## Trecho selecionado:
--

Em “Os anjos”, Renato Russo canta: “Hoje não dá/ Vou consertar a minha asa quebrada/ E descansar”. Os textos reunidos neste livro foram escritos justamente durante um período de recolhimento, quando — enfraquecido psíquica e emocionalmente, com uma história afetiva saturada de relacionamentos destrutivos, a dependência química levando-o ao que chamou de “meu fundo do poço” — o compositor se internou na clínica de reabilitação Vila Serena, no Rio de Janeiro. Foi consertar a sua asa quebrada e descansar por uns dias.
Como parte do tratamento, Renato escrevia; contava como tinha sido seu dia na instituição, lembrava episódios que o ajudavam a entender por que havia chegado àquela situação. Só por hoje e para sempre traz organizado esse conjunto de folhas soltas que documentam a mente do artista e do homem. Muitas vezes as bordas, cabeçalhos e rodapés dessas folhas eram ilustrados com desenhos dele, que procuramos reproduzir aqui. Da exposição de sua intimidade e de seus pensamentos — entremeados com memórias que remontam ao Aborto Elétrico e passam pelos bastidores da Legião Urbana, listam amigos e amores, desilusões e sucessos — o que emerge não é uma figura derrotada, mas a figura de alguém com sede de reaver a saúde e o equilíbrio.

--

## Lista de dados:
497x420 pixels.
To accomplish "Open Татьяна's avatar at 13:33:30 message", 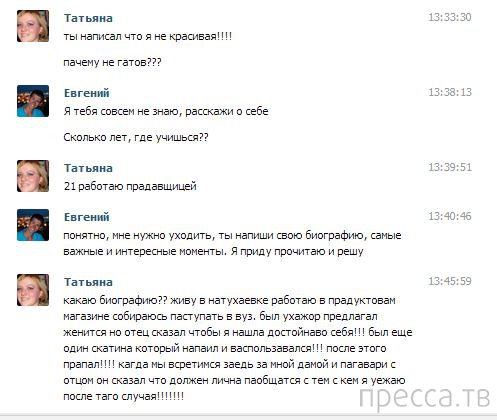I will [x=33, y=26].
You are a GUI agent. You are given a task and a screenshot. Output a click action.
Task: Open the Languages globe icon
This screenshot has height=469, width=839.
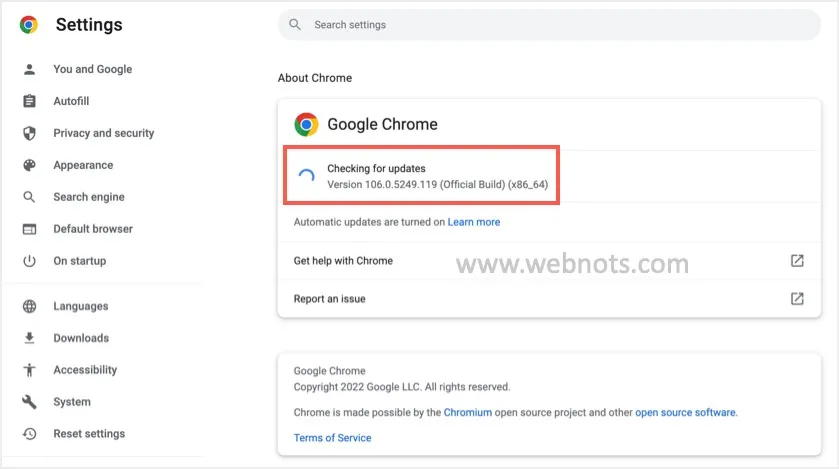point(29,306)
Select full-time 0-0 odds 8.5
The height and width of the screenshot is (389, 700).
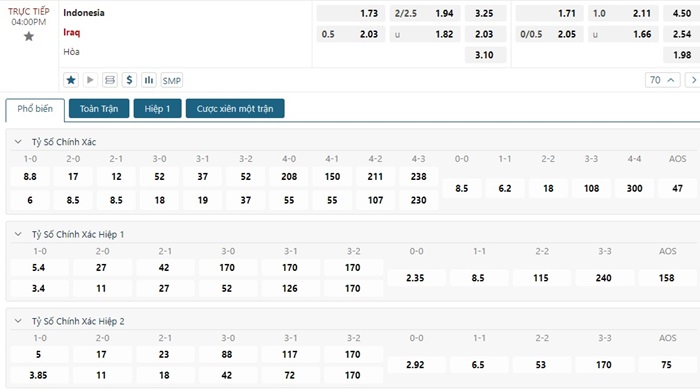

--

## Sobre o exercício:
Responda às perguntas com base no trecho sobre Renato Russo:
(a) Em que clínica o compositor se internou, e em que cidade ela fica?
(b) O que Renato contava nos textos que escrevia como parte do tratamento?
(c) Com o que eram muitas vezes ilustradas as bordas, cabeçalhos e rodapés das folhas?

## Exercício resolvido:
(a) Na clínica de reabilitação Vila Serena, no Rio de Janeiro.
(b) Contava como tinha sido seu dia na instituição e lembrava episódios que o ajudavam a entender por que havia chegado àquela situação.
(c) Com desenhos dele.